Screen-based measures of attention.

Sustained attention. A habituation task where we recorded peak looks directed at a face (the duration of the single longest look to a stimulus) and looks to criterion (number of looks required to reach habituation).

Visual recognition memory. After habituation, a novel face was presented alongside the familiar one to calculate the proportion of time looking at the novel target.

Gap-overlap. We calculated disengagement latencies by comparing infants’ reaction times to a simultaneous presentation of a lateral target alongside a central one vs. a presentation where the central target disappeared on appearance of the lateral one.

Information density preference. The outcome of interest was dubbed attention capture calculated as the difference between infants’ look duration during a “fast”, more salient presentation of stimuli, and a “slow” presentation. Increased attention for the less attention-eliciting slow presentations indicated infants’ increased attention control.

Attention during naturalistic tasks.

We used the Lab-TAB Orientation Task [43, 44], and a Semi-structured play task, whereby infants played with wooden blocks and a set of toys respectively while being supervised by their parent. The tasks allowed to observe infants’ focused attention in naturalistic settings. In the Lab-TAB the main outcome was infants’ intensity of facial interest, rated by a blinded researcher. In the free play task, the outcome was the proportion of infants’ looks directed at objects.

Infant Behaviour Questionnaire (IBQ)–Very short form.

The main caregiver completed the IBQ [45]: we focused on the “Effortful Control” dimension, which indicates infants’ enjoyment of low-intensity activities (e.g. being held or rocking), focused attention, and inhibitory control.

Social attention and communication.

We administered the Object Spectacle, Book Presentation, and Gaze Following tasks from the Early Social Communication Scales (ESCS) [46]. We considered infants’ proportions of trials where they displayed Responding to Joint Attention (RJA), i.e. they followed the experimenter’s gaze and gestures directed at objects, and infants’ rate of Initiating Joint Attention (IJA), i.e. instances where infants directed the experimenter’s attention to objects.

Attractive toy placed in a box task (Lab-TAB).

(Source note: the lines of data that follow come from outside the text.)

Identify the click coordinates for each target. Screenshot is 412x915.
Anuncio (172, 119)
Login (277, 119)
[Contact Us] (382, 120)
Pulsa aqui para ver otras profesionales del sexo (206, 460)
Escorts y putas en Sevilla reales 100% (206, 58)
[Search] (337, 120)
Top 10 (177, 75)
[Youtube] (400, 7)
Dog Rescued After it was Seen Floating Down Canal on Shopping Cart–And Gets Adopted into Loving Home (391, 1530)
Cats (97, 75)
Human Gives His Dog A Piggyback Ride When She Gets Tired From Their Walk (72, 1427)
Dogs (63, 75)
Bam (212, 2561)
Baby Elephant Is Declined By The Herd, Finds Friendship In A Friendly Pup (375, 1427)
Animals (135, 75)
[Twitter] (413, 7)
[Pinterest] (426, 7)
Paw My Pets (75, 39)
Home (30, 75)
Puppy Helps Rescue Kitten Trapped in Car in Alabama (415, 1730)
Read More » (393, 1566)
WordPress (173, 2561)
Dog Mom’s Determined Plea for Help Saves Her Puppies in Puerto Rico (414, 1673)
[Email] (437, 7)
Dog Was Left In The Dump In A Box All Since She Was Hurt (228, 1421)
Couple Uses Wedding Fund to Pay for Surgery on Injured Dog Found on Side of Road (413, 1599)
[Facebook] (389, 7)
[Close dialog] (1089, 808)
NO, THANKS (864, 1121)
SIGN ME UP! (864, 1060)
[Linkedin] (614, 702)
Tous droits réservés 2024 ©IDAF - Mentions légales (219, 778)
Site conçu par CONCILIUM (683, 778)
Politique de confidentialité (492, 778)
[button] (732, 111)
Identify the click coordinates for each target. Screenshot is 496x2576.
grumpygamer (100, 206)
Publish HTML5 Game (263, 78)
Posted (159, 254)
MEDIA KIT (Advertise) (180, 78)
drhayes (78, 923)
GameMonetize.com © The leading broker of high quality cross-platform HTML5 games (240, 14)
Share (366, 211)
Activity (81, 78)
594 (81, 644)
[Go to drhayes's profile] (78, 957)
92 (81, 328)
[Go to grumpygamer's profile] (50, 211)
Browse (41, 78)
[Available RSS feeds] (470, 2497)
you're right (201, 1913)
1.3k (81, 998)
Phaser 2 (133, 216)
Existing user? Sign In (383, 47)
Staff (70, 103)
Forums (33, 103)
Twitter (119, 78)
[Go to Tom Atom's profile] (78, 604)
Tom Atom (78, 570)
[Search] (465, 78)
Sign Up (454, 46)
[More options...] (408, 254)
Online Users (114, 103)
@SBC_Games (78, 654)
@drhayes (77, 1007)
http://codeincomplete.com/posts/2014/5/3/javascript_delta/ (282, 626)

We administered this task [43, 44] to measure infants’ display of protest and anger, as rated by a blinded researcher. The researcher also coded parent’s interference (e.g. attempts to soothe the infant): since this varied across groups, we weighted infants’ display of anger by parental interference ratings (see SM–Section 4 in S1 File).

Statistical analysis

We used Bayesian regression analysis [39] to estimate changes between pre- and post-assessments across treated and controls (An introduction to Bayesian approaches is provided in SM–Section 5 in S1 File). To this aim, we firstly calculated difference scores by subtracting individuals’ scores in the pre-test from the post-test score: where necessary (e.g. Gap-Overlap task) these scores were inverse-transformed so that positive scores indicated improved performance after the training (see SM, Section 6 in S1 File). These were then standardised into d scores by considering the sample mean and SD: thus, d = 0 indicated no change between pre- and post-test, d = 1 indicated a 1 SD unit improvement in post-test performance, and so on.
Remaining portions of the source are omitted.